A concern, though, is privacy. On the ground right now you have rules and laws that prevent a journalist from invading someone’s privacy. Perry said that he does not see what is keeping someone from taking out their gun and shooting down a drone because of invasion of privacy. The rules for drone journalism are still unclear. 

"There has to be some sort of way to determine where your reasonable expectation of privacy is with a drone."

Even though rules are still fuzzy, Grey said that journalists have always found a way to adapt to situations and new rules. When live trucks became a “thing”, broadcast journalists had to make sure the situation in which they were going live from was not putting anyone in harm's way.

"This is that next conversation of how is this going to work and when is it acceptable and all of those conversations."

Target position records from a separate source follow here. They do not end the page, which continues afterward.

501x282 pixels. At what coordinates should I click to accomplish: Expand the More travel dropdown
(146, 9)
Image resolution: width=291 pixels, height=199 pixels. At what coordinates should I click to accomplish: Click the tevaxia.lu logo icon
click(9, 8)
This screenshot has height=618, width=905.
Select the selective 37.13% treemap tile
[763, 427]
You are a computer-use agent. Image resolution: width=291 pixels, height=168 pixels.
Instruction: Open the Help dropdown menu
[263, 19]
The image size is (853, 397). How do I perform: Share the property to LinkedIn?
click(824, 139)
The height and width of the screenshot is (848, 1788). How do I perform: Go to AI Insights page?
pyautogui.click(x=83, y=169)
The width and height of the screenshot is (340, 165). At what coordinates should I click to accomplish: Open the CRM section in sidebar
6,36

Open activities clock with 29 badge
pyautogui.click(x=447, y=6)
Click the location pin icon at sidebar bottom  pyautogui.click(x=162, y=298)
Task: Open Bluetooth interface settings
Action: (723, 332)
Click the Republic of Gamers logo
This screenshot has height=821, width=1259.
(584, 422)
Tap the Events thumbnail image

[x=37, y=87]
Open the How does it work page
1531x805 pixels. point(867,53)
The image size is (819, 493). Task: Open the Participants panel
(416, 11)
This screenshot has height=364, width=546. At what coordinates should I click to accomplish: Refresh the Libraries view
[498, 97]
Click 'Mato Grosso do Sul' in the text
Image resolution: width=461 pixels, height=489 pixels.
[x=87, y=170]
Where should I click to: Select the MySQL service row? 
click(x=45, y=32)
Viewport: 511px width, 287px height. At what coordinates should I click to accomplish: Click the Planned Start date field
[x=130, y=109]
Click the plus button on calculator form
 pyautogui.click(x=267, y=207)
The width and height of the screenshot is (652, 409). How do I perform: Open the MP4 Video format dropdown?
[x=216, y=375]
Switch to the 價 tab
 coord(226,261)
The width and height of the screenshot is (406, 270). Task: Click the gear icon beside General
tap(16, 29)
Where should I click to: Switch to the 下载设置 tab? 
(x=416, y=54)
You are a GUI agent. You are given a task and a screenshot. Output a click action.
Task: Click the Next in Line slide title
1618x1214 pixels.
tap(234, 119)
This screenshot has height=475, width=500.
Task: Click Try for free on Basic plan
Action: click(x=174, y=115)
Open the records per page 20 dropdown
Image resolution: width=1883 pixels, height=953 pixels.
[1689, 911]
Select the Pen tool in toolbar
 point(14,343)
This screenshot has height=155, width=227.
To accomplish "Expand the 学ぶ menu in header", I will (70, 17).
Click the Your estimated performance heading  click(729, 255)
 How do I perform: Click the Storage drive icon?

As Simons pointed out, the new regulations say that you can’t fly it over people who are not in control of it, which would eliminate a drone going over a protest like what was seen in Ferguson, Missouri. Grey said that there are many more uses for drone journalism, such as covering wildfires and the after affects of natural disasters. Perry agreed and mentioned that getting drones to places that are inaccessible will be a huge help to journalism, especially in regards to weather coverage.

"If we could have gotten a drone up in the air to check on wildfires and where they were burning and how close to homes, that would have been really valuable information for us."

In 2013 the Missouri School of Journalism started a drone journalism project, which the FAA eventually shutdown.